My mum is going to keep the kitten!!! That I origionally went to buy for her so it will be hot water bottles and cosey blankets for the kitten tonight as I am sure she will be a little upset to.

Oh it's all so sad I will just be glad when it's all over and they are both settled.


----------



## Jenny Olley (Nov 2, 2007)

Don't be sad, someone who wanted a cat is now getting one, and your mum gets her kitten, which will be less stressful for her dog than the adult cat arriving, you did the best you could, and now your cat can get back to his normal life.


----------



## kittykat (Nov 2, 2007)

Hi again, I agree with what Jennie said, when my cat had kittens I was upset incase she missed them so I kept 2 of them but a few weeks after they were weaned she couldnt stand to be around them and would hiss and growl at them!
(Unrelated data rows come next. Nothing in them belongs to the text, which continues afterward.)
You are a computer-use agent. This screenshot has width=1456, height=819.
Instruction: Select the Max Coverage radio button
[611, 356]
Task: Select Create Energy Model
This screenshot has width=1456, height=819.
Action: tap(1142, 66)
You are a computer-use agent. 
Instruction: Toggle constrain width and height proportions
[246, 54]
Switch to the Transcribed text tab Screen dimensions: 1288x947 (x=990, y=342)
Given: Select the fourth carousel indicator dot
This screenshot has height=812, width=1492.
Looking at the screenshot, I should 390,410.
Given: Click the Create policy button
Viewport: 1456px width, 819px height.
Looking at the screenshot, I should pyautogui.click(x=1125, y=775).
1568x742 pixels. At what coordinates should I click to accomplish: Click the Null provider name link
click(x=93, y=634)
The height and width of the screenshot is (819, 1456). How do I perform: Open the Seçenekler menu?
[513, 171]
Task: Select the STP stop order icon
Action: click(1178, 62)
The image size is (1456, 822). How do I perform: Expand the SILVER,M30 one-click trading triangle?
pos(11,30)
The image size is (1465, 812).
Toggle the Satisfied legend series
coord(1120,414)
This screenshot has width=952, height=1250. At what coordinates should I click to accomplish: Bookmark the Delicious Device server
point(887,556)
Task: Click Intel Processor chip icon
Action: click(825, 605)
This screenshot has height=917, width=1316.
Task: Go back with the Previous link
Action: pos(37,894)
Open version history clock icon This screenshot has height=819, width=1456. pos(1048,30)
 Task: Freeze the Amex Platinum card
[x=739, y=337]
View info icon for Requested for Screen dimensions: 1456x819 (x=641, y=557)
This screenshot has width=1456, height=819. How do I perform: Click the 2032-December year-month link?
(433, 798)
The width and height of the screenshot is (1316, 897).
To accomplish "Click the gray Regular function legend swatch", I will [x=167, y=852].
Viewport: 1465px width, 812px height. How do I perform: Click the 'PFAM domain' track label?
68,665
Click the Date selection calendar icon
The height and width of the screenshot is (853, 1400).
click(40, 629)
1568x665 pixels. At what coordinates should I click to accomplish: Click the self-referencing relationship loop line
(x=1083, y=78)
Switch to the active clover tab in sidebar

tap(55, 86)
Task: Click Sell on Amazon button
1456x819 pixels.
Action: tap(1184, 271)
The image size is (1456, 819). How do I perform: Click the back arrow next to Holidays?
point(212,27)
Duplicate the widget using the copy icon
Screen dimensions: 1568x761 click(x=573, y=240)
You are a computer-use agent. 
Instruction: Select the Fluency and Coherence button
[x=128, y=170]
A few weeks at most and they will both be settled and happy, I dont think cats miss their kittens once they have been weaned, they just want to get back to their normal routine.

Im sure your cat appreciates the peace and quiet now!


----------



## Persian Prince (Dec 18, 2007)

Just to let you know that the mother car went to her new home last night a nice big house huge garden no other pets and the lady emailed to day and said that she has been fine no problems at all.

she seem's to like them and that she has already found her place on there dining room table and told me that she loves her already and not to worry cause she is fine and will call me in a few days to confirm all is still well.

So I am very happy with that new's and it has put my mind at rest.


Also the kitten has been fine also a few little cries but nothing major and as soon as she gets a kiss and cuddle she is purring like crazy so all is good there to.


----------



## kittykat (Nov 2, 2007)

Thats good to hear. My 7 month old boy still cries for attention, food, playtime .... !! I think I encouraged him to when he was younger! Hes so sweet though.


----------